Consigne: Sélectionnez et recopiez toutes les lignes des items qui contiennent la chaîne « width ». La casse compte.

Entrées:
# # # # # # #

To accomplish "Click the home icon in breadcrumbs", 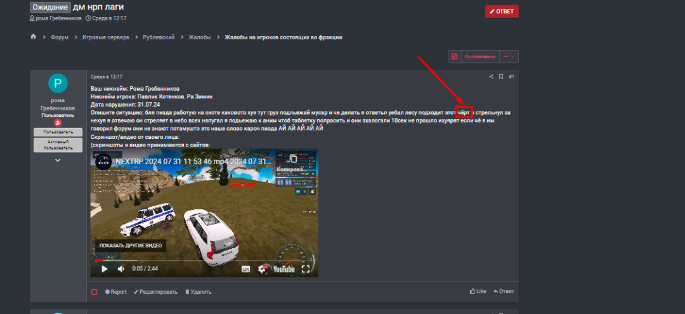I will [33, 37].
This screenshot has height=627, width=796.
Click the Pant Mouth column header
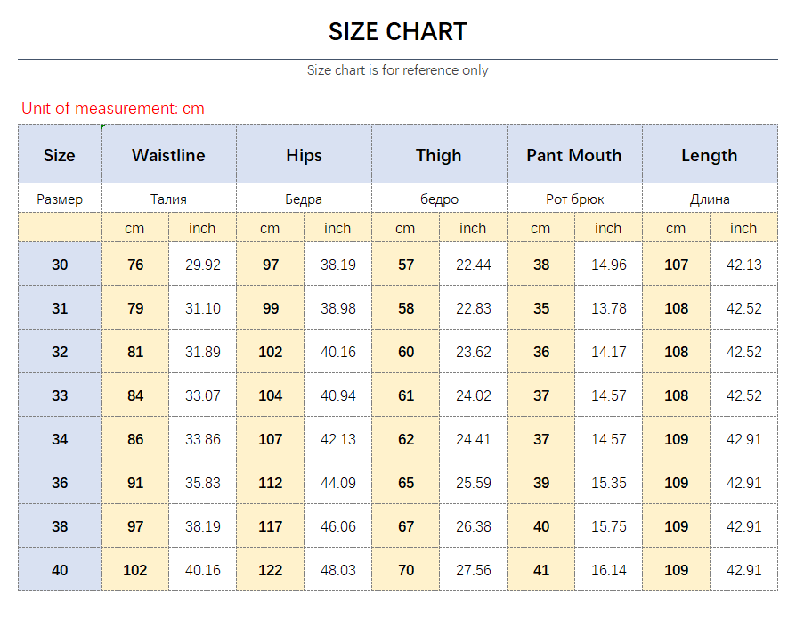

# # # # # # #

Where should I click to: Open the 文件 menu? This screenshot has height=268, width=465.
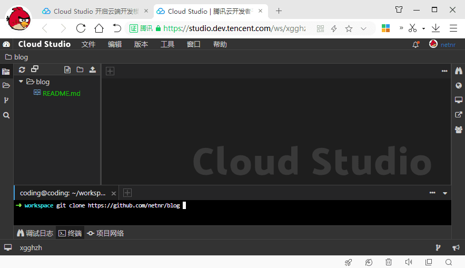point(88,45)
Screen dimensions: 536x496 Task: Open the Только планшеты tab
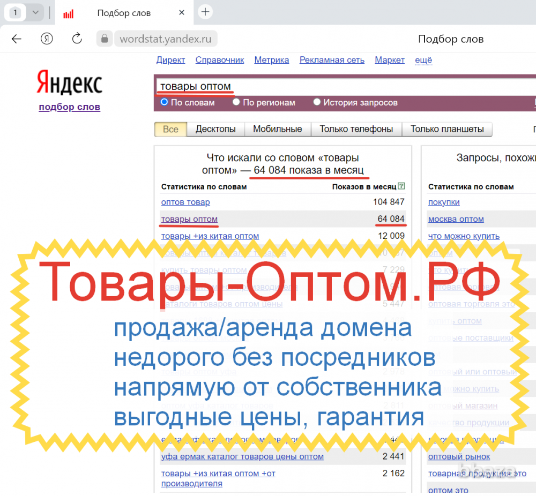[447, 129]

# # # # # # #

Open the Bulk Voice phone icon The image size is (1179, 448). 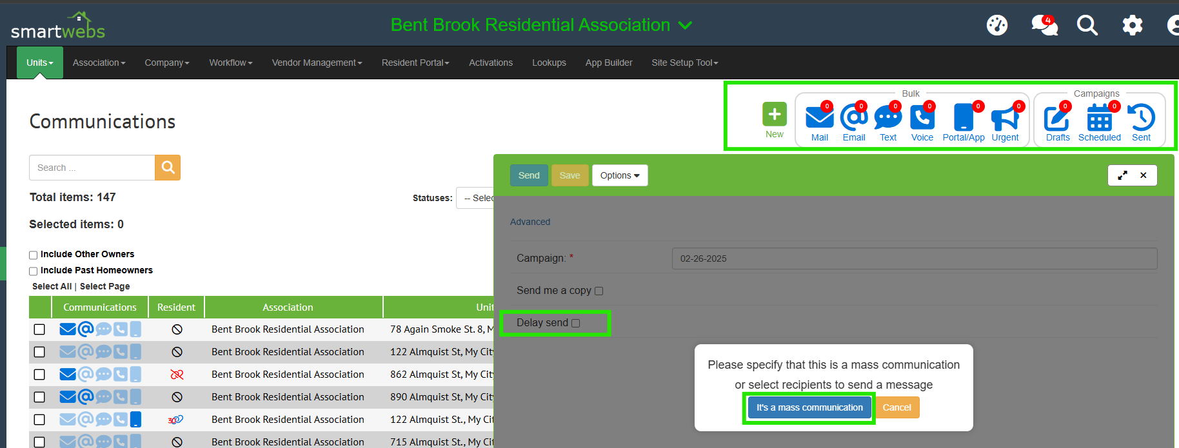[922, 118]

# # # # # # #

Corrigé:
This screenshot has height=627, width=796.
Where should I click to: Open the 文件 menu? This screenshot has height=268, width=465.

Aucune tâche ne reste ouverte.